In Walter v Selfe (1851) G&SM 315, a nuisance was held to be any act “…interfering with the ordinary comfort physically of human existence…according to plain and sober and simple notions among the English people.” Previous investigations by the local council found noise from the Bald Hills Wind Farm was “offensive” or harmful to personal comfort, constituting a statutory nuisance under section 62 of the Public Health and Wellbeing Act 2008. If a substantial interference is established, there is a prima facie case of common law nuisance. Bald Hills Wind Farm will then need to show that the nuisance is reasonable.

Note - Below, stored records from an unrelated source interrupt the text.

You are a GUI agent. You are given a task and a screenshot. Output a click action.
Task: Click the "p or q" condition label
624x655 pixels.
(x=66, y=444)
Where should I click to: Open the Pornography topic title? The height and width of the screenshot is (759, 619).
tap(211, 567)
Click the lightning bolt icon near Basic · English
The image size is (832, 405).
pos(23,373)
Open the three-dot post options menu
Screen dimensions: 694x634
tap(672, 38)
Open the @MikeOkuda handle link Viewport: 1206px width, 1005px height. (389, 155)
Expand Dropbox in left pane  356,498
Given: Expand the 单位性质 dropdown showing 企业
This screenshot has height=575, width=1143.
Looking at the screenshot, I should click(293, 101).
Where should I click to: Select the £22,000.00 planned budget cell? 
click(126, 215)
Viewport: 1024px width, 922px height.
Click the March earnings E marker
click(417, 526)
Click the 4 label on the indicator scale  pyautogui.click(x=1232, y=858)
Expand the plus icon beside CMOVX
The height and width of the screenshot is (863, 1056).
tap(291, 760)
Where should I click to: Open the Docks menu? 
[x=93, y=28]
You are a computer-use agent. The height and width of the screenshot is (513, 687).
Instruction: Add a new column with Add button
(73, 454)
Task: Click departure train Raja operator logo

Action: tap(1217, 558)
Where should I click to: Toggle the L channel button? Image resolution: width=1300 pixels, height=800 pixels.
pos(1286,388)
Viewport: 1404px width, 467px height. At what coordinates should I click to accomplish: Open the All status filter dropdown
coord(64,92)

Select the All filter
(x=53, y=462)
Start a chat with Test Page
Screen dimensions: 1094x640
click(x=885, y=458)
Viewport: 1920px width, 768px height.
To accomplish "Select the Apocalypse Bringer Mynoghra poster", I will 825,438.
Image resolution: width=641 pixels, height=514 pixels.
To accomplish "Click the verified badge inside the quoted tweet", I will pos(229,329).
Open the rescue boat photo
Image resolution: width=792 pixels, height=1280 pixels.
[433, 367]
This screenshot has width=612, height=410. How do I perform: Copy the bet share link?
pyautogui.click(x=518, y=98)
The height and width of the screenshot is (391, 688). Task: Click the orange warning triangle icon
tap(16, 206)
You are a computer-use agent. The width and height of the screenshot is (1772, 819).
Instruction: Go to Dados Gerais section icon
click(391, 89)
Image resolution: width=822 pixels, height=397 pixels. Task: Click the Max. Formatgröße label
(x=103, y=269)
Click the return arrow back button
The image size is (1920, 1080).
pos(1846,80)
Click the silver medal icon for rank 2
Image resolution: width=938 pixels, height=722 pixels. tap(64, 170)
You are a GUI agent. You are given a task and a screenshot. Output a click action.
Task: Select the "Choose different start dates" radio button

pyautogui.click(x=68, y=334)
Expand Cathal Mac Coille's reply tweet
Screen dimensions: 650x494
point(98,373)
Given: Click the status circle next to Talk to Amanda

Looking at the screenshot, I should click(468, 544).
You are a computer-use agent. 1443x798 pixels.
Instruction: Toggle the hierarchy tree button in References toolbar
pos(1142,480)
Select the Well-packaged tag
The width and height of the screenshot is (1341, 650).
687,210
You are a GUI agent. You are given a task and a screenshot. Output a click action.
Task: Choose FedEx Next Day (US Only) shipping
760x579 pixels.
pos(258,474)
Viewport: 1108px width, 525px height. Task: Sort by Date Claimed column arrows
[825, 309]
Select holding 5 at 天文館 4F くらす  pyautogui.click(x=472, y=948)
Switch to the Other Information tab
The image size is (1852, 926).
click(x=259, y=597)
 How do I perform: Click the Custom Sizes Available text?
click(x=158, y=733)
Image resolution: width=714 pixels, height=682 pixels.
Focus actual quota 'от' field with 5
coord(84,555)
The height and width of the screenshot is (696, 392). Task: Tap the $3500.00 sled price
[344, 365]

In Southern Properties (WA) Pty Ltd v Executive Director of the Department of Conservation and Land Management [2012] WASCA 79, it was noted that reasonableness could be demonstrated by considering whether all reasonable precautions to avoid the interference are being taken or that its social utility justifies the interference.
In Rose v Chaikin 187 NJ Super 210 (1982) (Rose v Chaikin), a New Jersey Court found that constant noise from a nearby wind farm substantially and unreasonably interfered with reading, sleeping and watching television, and awarded an injunction to permanently stop the wind farm. The Court’s willingness to find nuisance was due to non-compliance with planning laws and local noise regulations. For Bald Hills Wind Farm, the operator may argue they comply with the New Zealand noise standards and planning permit conditions when proving any noise emissions are reasonable in the circumstances.
In Rose v Chaikin, the Court held that the social utility of one wind farm was outweighed by the harm caused to nearby residents. However, since Rose was decided in the 1980s, the social utility calculus for wind farms has arguably shifted greatly in favour of wind farm operators. For example, in NSW, “renewable energy precincts” have been established to declare large wind farms as “critical infrastructure”. Bald Hills Wind Farm, as a utility-sized generator, has a high social utility in supporting the community’s need for renewable energy.
In the context of the recent AR6 IPCC report and their urging for decarbonisation, the high social utility of Bald Hills Wind Farm would support an argument that noise interference is reasonable.
Looking to wind farm nuisance claims in other jurisdictions, there have been mixed outcomes, with non-compliance with planning and noise standards being a common thread in successful nuisance claims. With Victoria’s first private nuisance claim before the Supreme Court, there is a stark decision to be made in balancing private rights to use and enjoy land versus the social utility of renewable energy.
If nuisance is made out in the Bald Hills Wind Farm case, wind farm projects will be subject to ongoing risks of litigation and uncertainty even after showing compliance with all planning laws and noise standards.
With wind farms playing an important role in seeing Victoria achieve emissions reduction and generation targets, reducing barriers to renewable energy investment may outweigh noise interference for a small number of local residents.